At one point we have witnessed the IRS go for the “who’s who” in our society. Big names have been floored easily due to tax-related frauds. Consequently, this is one arm of the government that you wouldn’t want to joke with. As the April deadline approaches, most individuals have already filed their taxes and are continuing with their daily routine. For some, the next time they’ll need to think about taxes will be the following year. Others will receive an unexpected message from the IRS often accompanied by a penalty charge.

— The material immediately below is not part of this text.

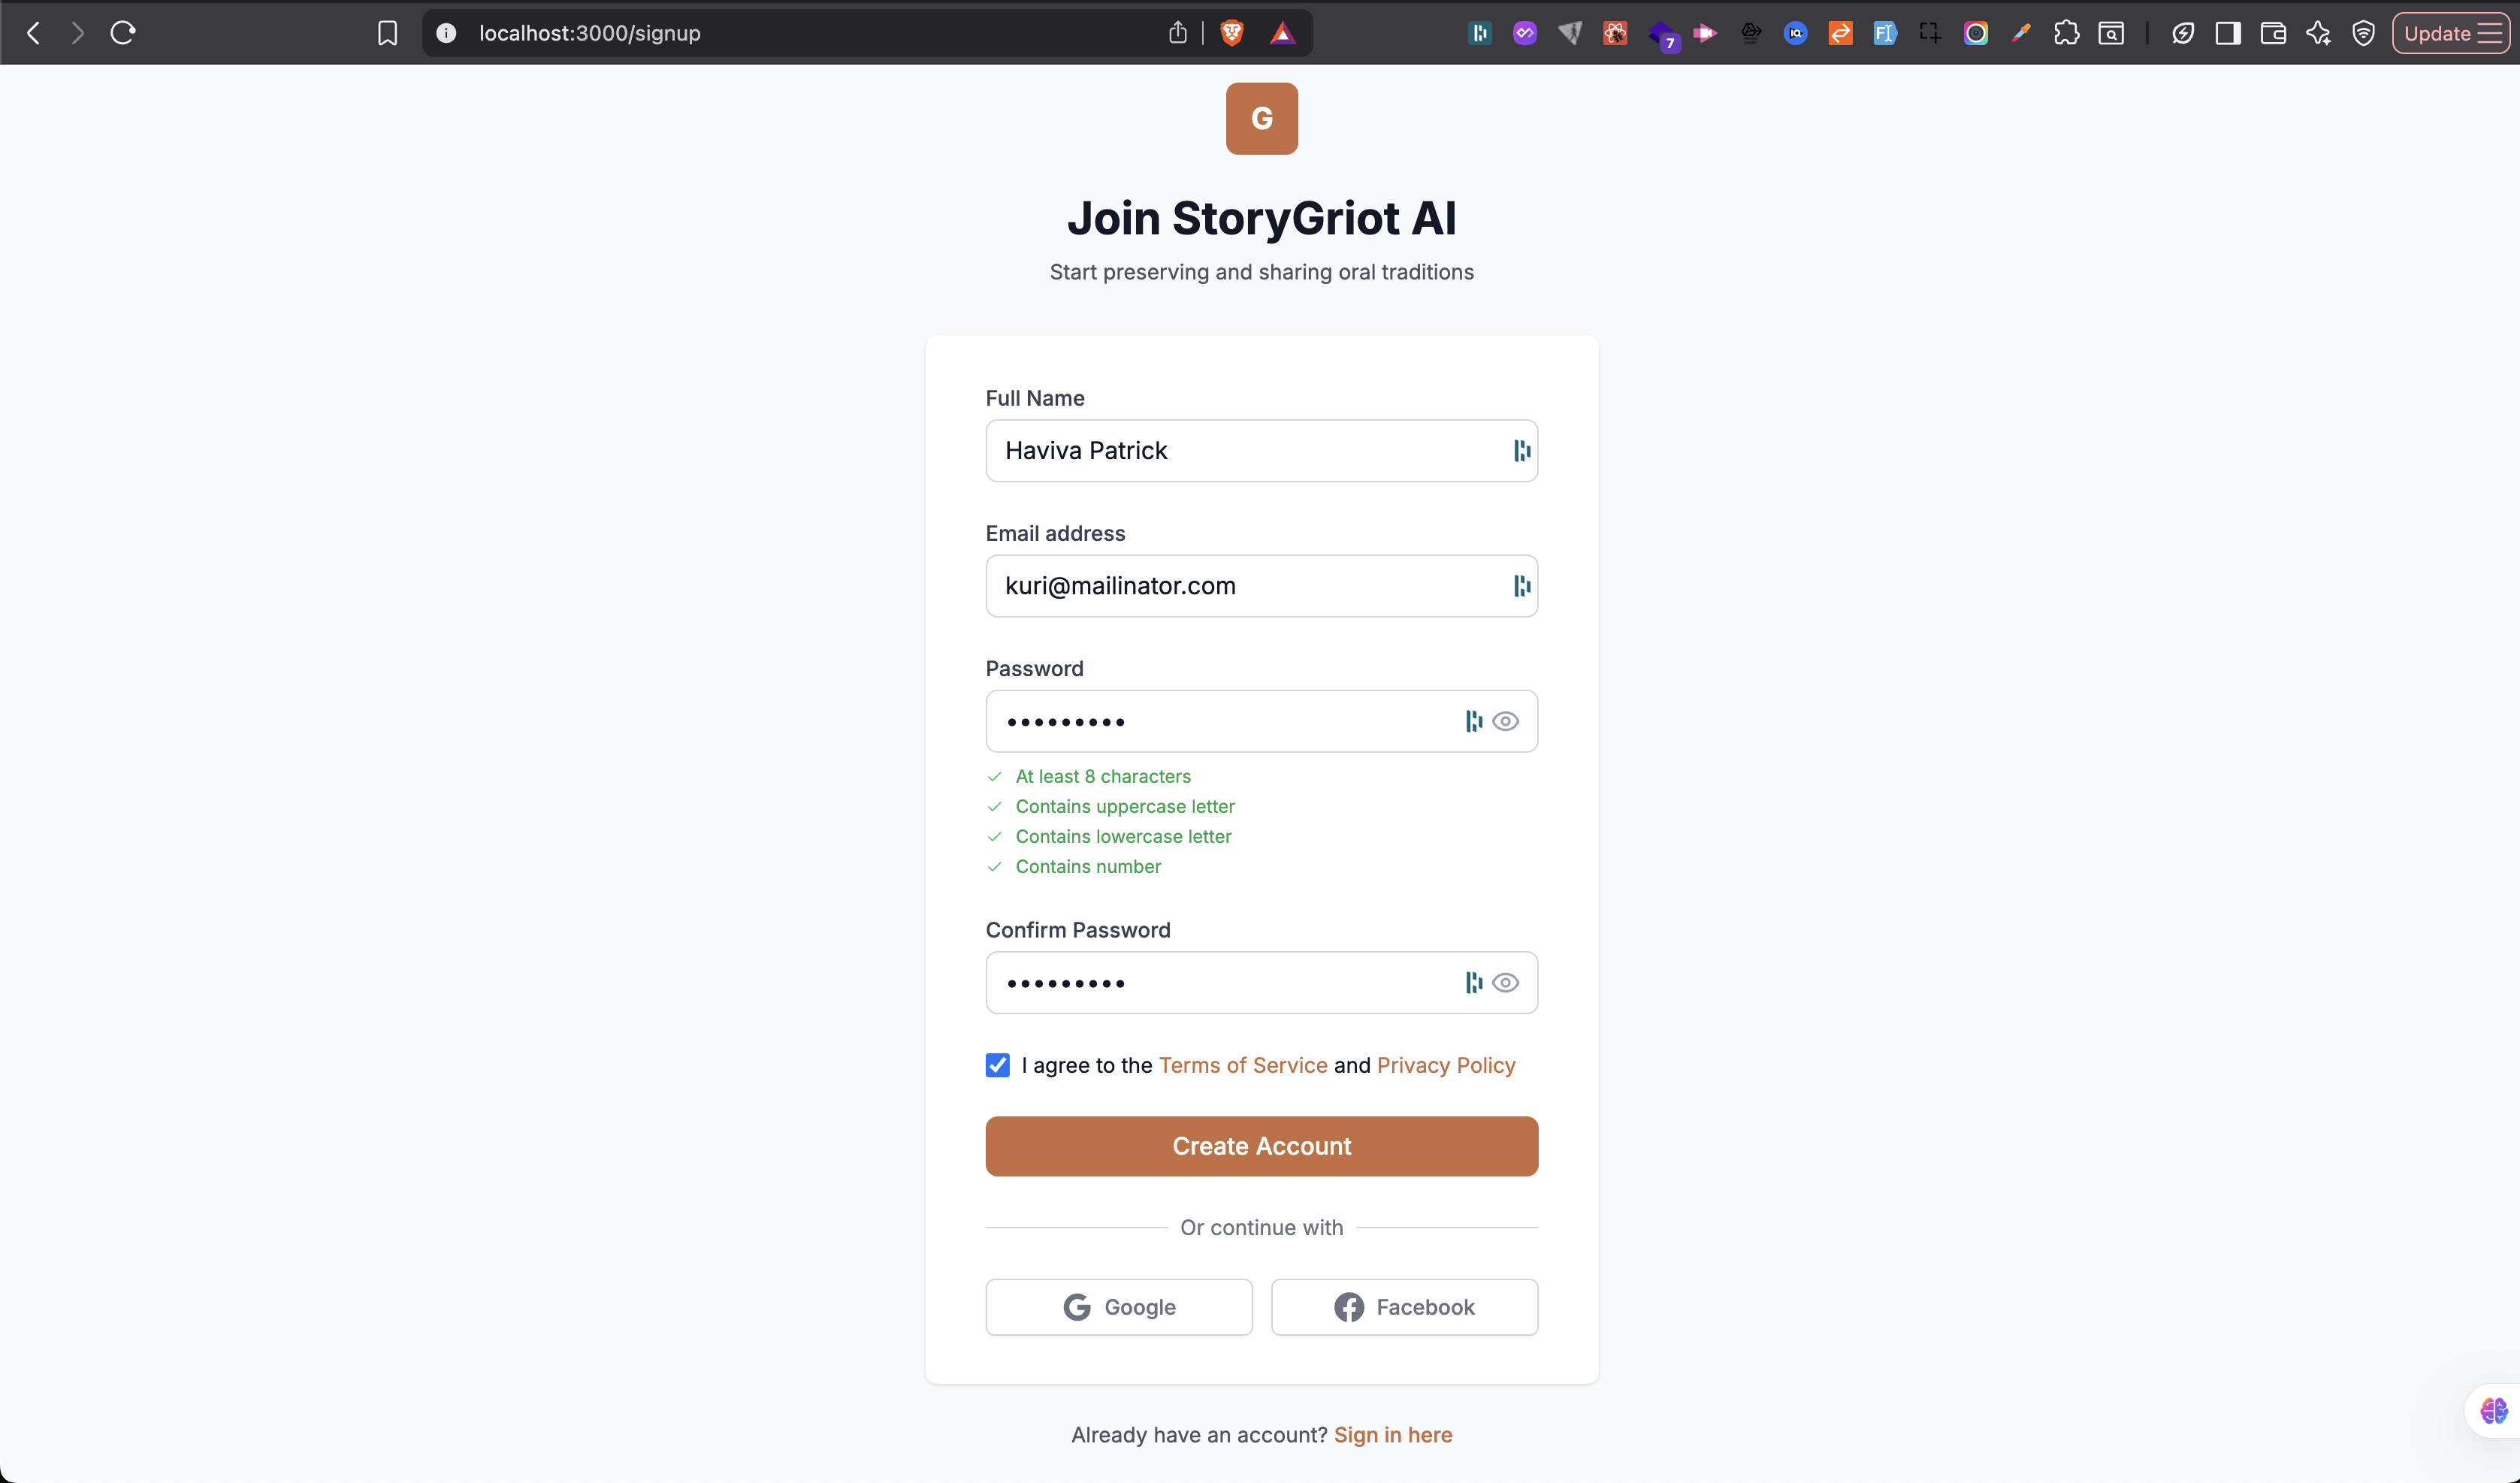Open the Brave Wallet icon in the toolbar
The height and width of the screenshot is (1483, 2520).
pos(2273,33)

Whichever side of the coin you are, you have to agree, remitting your tax is one of the most important patriotic duties you have. Howbeit, it is noteworthy that some of these penalties may not necessarily mean it was your fault. Therefore, it is ideal to confirm whether you qualify for a tax waiver on their website. Nonetheless, here are some of the most common tax penalties imposed by the IRS.
Failure to pay taxes
Not paying your taxes can result in some severe penalties. Some outline this penalty to account for 56 percent of all penalties imposed by the IRS. These charges are incurred if you fail to pay taxes on time. Before being penalized, the IRS considers various factors that could have impeded you from remitting your taxes. These factors can range from natural disasters to any family disturbance. However, if it is determined that you failed to pay taxes due to negligence on your part, you’ll officially be penalized. Nonetheless, if it is your first time to be penalized, then you can always apply for FTA (first-time penalty abatement).
How to qualify for FTA
- For the past three years, you need to have not received any prior penalties apart from estimated penalties
- You need to have filed all tax returns
- You have remitted all taxes or at least arranged to have it paid
When compared to other tax penalties, this is the most severe penalty of all. In case the IRS can prove that you under-reported your salary or you had the intent to fraud, which they will most likely do, then you need to prepare yourself either for a lengthy jail term or a tax fraud penalty. What is an underpayment penalty? Well, it is surely not a death sentence, but it is close. This is a penalty incurred when you intentionally falsify or fail to remit your total estimated tax. IRS charges 75 percent of the underpaid amount. The best way to avoid this penalty is to file your taxes truthfully and accurately.
Tax filing inaccuracy
If the IRS can prove that due to your negligent nature you filed an inaccurate tax return, then they will penalize you. However, if you can prove that you correctly stated your tax position, then you can obtain a tax relief from all these penalties. Typically, to withstand an IRS onslaught is hard. If you can prove beyond a reasonable doubt, then your tax penalties can be abated. It is noteworthy to state that if IRS can prove their case, then you are liable to a 20% penalty.
Tax fund recovery penalty
Starting a business may be easy, but running it is a real hustle. As a small business, you need to be aware of various tax obligations. In case you have employees, then it is your duty to pay trust fund taxes or what is usually called payroll taxes. These taxes include Social Security & Medicare (FICA), federal unemployment tax, and, lastly, income tax. Small businesses are required to withhold FICA and the federal unemployment tax and have them remitted to the IRS every month. Employees who fail to pay trust fund taxes willfully can be held liable by the IRS and ultimately required to pay a fine. One of the top five reasons to use spreadsheets to manage your business’s finances is that you get hold of your taxes. This helps you keep track of your finances while also saving your business altogether.